Texto mostrado:

────────

La contestación, subyacente a muchas de las corrientes culturales que influyen en la teoría y la praxis política, es militantemente afirmativa. La respuesta de los cristianos ha de ser, en contraste, la de una presencia activa y positiva en la vida pública, dirigida a superar la estatalización creciente de la vida social y la desprotección de derechos fundamentales de la persona, las familias y los grupos sociales. Hemos de colocar, en el centro de la experiencia cristiana de lo político, el esfuerzo para que el orden jurídico-político se ponga al servicio de la persona como su objetivo último, decisivo para la realización del bien común. El Estado no es dueño de la sociedad y, mucho menos, del hombre.

La Iglesia la interpretan unos con categorías simplemente sociológicas y estadísticas; otros, con categorías psicológicas y culturales; y otros, con el método comparativo de la fenomenología de la religión. Pero en lo que no hay duda es en el reconocimiento de una nueva actualidad social y cultural de la Iglesia en el siglo XX, de alcance universal. Mirando a la vida interna de la Iglesia, no habría que andar con vacilaciones al afirmar que el siglo pasado ha sido un tiempo excepcionalmente eclesiológico, marcado por una toma creciente de conciencia del significado universal de la Iglesia en y para la historia de la salvación y para el presente y futuro de la Humanidad. Se ha visto que de ella depende el destino del hombre. La Iglesia, la única Iglesia, visible e invisible, es Cuerpo. Animada por el Espíritu Santo es, con la Palabra, los sacramentos y el ministerio apostólico, instrumento de la Gracia: de la vida divina en las almas y de la santificación del mundo. El fin de la Iglesia no es otro que instaurar el reino de Cristo en el corazón de la Historia.

────────

Extractos de datos:
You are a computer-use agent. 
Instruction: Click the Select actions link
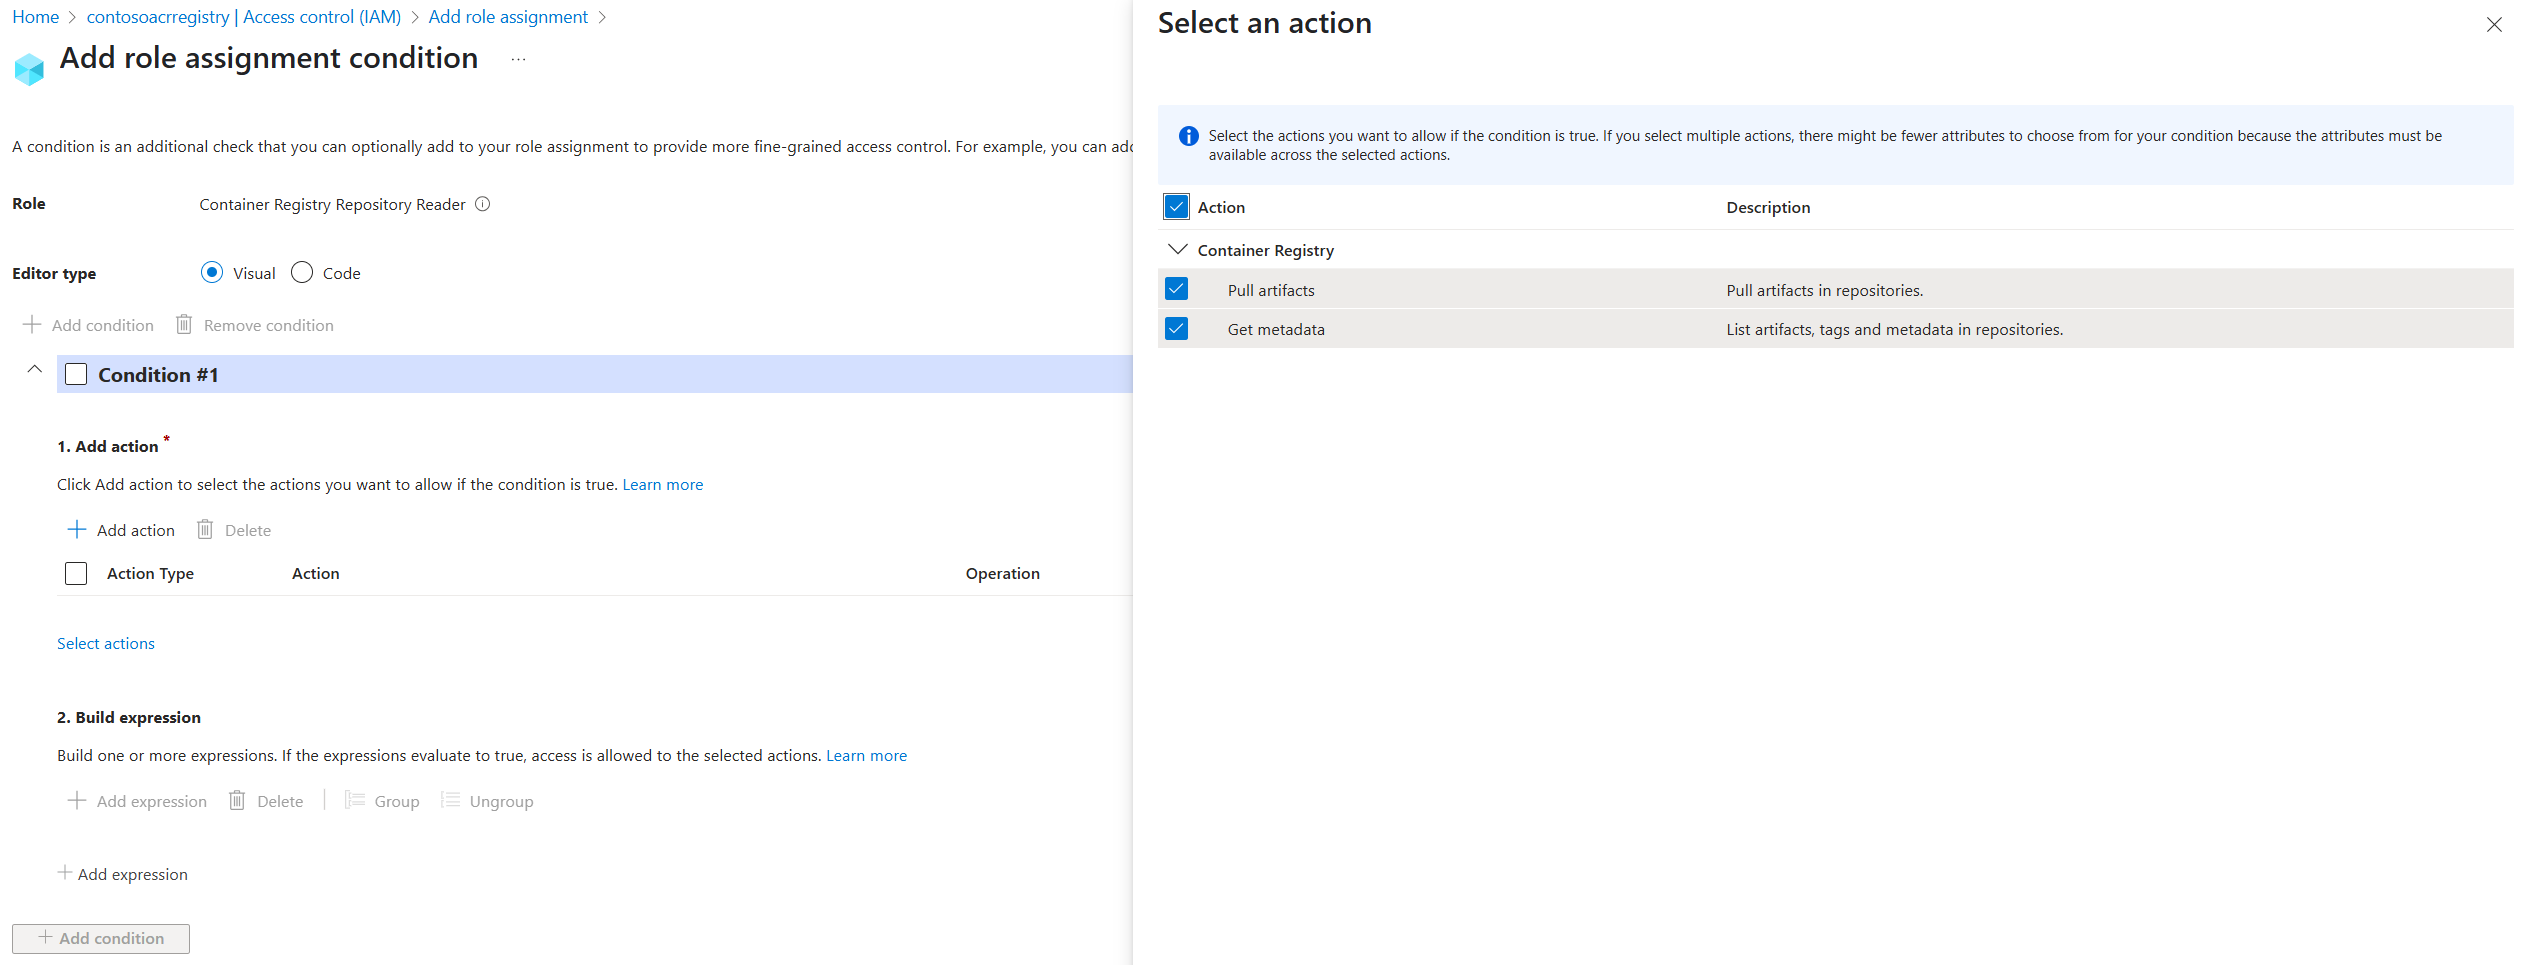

────────

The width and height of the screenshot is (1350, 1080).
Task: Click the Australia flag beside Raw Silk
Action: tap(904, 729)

────────

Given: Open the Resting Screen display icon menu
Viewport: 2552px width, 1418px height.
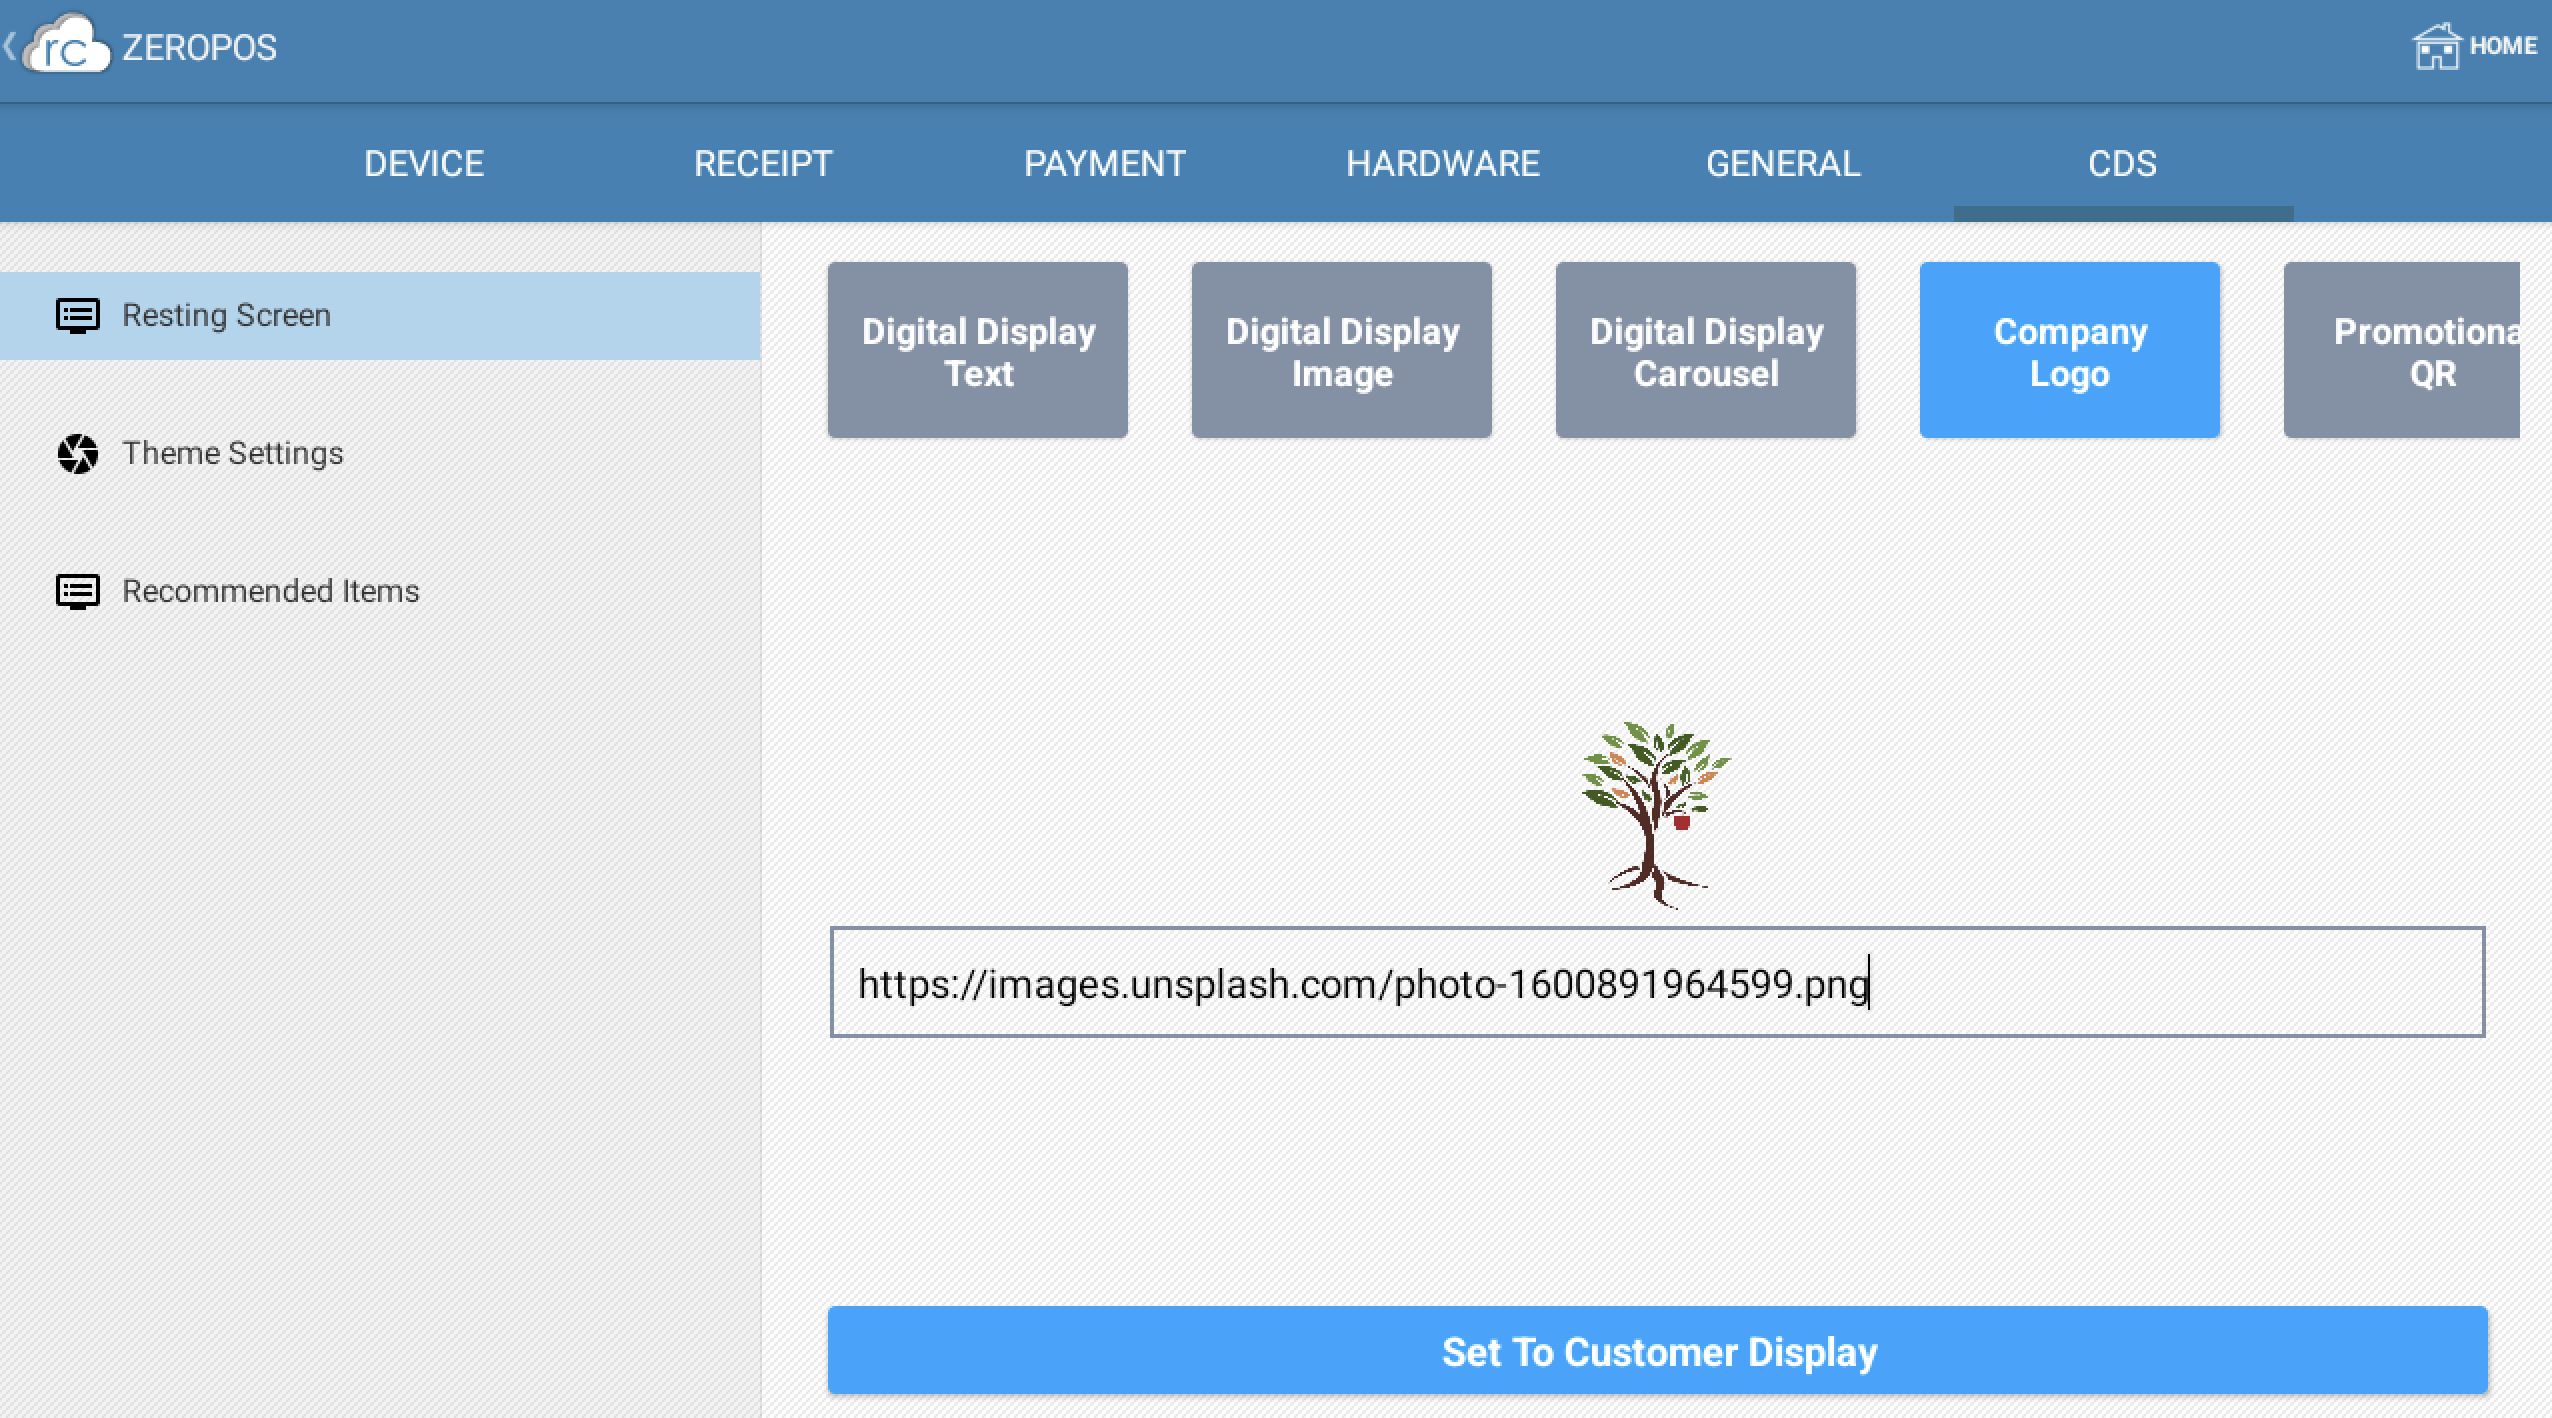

────────

Problema a resolver:
Traduce al inglés esta oración del texto mostrado: «El Estado no es dueño de la sociedad y, mucho menos, del hombre.» Las entradas no tienen relación con el texto.

Salida:
The State is not the owner of society and, much less, of man.